Doubtless you will now have complete control and be able to mould the Society to your own will and liking, and train it to “obedience” to your psychic authority and visions.
At what expense and sacrifice of principles you have already done this, we all know. But let none imagine that this is the basis on which H. P. Blavatsky founded the Society; or that it will thus fulfil the mission for which it was intended; or that it can thereby become other than a narrow and exclusive sect. And if perchance your statement is true that the Theosophical Society which you so mistakenly identify with Theosophy is now “in the days of scorning,” possibly even more than it was in the old days; What and who is it that has made it so ?

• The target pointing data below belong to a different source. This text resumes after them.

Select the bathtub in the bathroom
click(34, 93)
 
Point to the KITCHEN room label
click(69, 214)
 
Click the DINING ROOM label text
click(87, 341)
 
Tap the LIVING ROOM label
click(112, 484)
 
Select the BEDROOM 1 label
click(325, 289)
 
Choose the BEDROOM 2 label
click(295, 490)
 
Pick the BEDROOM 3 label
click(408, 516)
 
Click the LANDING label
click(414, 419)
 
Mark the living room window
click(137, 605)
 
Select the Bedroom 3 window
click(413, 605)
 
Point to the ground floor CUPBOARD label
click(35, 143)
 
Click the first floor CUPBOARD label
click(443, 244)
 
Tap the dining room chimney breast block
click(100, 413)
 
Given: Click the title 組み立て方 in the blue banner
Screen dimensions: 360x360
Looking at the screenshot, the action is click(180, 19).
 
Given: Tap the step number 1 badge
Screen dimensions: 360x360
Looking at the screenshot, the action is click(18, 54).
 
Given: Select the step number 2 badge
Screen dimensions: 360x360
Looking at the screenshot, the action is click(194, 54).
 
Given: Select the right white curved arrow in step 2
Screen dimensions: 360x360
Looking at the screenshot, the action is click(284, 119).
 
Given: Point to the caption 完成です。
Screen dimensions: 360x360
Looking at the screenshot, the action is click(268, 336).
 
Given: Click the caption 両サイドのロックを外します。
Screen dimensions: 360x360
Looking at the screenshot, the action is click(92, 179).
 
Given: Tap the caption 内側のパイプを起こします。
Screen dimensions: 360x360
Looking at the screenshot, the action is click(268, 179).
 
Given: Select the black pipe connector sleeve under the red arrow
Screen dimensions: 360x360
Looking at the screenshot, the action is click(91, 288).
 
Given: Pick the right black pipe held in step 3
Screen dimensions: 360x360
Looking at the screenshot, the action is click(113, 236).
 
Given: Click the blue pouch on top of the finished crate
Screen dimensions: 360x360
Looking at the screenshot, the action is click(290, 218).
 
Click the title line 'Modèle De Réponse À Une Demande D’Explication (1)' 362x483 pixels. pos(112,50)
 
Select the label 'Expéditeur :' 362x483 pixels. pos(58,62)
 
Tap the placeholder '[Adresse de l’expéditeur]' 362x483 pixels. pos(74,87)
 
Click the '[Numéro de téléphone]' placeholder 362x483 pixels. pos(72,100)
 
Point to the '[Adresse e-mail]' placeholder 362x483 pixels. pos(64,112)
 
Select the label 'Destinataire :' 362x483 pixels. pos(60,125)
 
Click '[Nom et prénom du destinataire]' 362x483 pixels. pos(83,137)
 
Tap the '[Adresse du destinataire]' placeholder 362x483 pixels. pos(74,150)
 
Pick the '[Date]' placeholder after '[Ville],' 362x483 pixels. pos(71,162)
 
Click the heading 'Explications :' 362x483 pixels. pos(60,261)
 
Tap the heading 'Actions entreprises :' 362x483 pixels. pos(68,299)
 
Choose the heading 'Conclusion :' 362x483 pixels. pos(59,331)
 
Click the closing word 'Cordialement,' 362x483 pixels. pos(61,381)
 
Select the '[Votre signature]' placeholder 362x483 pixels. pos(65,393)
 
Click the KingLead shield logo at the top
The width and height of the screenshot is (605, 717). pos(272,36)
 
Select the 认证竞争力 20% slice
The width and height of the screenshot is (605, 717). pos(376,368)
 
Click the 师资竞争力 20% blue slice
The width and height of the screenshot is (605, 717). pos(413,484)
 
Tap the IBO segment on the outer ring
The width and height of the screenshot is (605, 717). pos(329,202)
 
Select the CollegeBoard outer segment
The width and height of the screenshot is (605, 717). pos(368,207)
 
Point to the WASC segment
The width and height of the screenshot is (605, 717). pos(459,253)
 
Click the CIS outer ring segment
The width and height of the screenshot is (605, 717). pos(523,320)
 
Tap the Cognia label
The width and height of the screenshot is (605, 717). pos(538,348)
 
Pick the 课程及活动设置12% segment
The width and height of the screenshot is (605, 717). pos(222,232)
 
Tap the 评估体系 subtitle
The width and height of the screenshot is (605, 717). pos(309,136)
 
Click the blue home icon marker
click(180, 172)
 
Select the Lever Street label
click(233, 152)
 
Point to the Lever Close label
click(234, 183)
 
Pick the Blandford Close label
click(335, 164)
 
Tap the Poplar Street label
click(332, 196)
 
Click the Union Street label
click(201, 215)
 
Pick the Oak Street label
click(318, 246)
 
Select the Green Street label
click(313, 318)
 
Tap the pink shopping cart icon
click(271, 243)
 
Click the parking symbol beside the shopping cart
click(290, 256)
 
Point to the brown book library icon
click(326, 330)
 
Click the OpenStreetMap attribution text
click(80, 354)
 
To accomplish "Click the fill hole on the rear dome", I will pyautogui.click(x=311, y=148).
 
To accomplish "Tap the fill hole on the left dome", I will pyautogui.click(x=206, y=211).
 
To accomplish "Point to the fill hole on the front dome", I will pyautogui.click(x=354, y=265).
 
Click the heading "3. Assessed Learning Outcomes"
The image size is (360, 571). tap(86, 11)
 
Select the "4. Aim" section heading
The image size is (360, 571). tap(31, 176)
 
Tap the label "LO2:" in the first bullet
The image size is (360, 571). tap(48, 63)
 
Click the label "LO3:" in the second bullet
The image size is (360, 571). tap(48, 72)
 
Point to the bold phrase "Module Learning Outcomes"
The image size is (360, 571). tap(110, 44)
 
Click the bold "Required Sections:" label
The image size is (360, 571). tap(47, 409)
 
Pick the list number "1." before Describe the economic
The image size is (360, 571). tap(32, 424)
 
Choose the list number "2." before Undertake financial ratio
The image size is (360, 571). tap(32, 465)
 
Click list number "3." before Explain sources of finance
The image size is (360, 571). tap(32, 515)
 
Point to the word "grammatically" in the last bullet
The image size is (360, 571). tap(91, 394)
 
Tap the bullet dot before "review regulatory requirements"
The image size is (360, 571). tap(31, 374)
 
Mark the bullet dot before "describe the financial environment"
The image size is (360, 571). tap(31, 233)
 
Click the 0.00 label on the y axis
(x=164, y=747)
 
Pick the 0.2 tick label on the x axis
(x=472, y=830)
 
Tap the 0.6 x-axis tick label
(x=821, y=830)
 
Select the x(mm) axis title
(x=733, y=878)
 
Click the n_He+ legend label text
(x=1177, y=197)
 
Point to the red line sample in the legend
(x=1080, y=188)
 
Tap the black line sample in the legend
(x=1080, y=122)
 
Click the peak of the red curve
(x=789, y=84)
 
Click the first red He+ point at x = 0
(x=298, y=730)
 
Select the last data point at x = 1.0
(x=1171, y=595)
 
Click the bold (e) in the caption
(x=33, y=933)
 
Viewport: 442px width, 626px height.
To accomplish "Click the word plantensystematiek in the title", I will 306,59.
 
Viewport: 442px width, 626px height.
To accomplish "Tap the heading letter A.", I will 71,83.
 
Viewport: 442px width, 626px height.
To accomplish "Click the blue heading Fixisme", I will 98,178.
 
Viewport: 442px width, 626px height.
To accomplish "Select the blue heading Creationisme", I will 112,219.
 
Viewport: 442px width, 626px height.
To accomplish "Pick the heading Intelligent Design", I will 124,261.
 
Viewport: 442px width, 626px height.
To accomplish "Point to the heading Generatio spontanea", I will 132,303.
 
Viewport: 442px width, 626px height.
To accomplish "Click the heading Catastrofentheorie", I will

Is it not because the President and General Council have set their seal and official condonation to a “theosophy” which countenances the grossest immorality, and which can advocate – as a means of “discharging [sic] thought-forms” (see Van Hook’s pamphlet) – a practice which you yourself once characterised as being “when taught under the name of Divine Wisdom, essentially earthly, sensual, devilish?” Yet it is thus taught and justified with an appeal to the laws of reincarnation and karma – in Van Hook’s pamphlet, which you and the General Council have refused to repudiate, and have thereby condoned.
And now, since you have had your own way, and have cleared the Society of the elements of the so-called “hatred and persecution”; can you not at least refrain from hitting behind our backs? Nothing is sadder for your old friends and comrades than to see you stoop to veiled insinuations, and even direct untruths; missing no opportunity – not even in the review of a book – of striking unjustly and falsely at those who have recently been your opponents, and who have now no direct means of answering you, or of refuting your statements within the Society itself.
I have italicised a few passages which seem to be of special importance as showing that, thirteen years ago , Mr. Leadbeater’s sinister hand had already grasped the Society and its infatuated President, and that his vile and immoral teachings, supported by her, had driven out some of the oldest and most clear-headed and clear-sighted of H. P. Blavatsky’s friends and pupils; among them Mr. G. R. S. Mead, one of the Leadbeater Committee of Inquiry, who also resigned at the time Mrs. Besant became President for the same reasons as those stated by Mr. Kingsland. The “practice” to which he alludes in his Open Letter is of course now well known to be that taught and advocated by Mr. Leadbeater, who claims that in so doing he is acting on the advice and under the authority of one of the Masters of Wisdom. Could a more terrible infamy be perpetrated!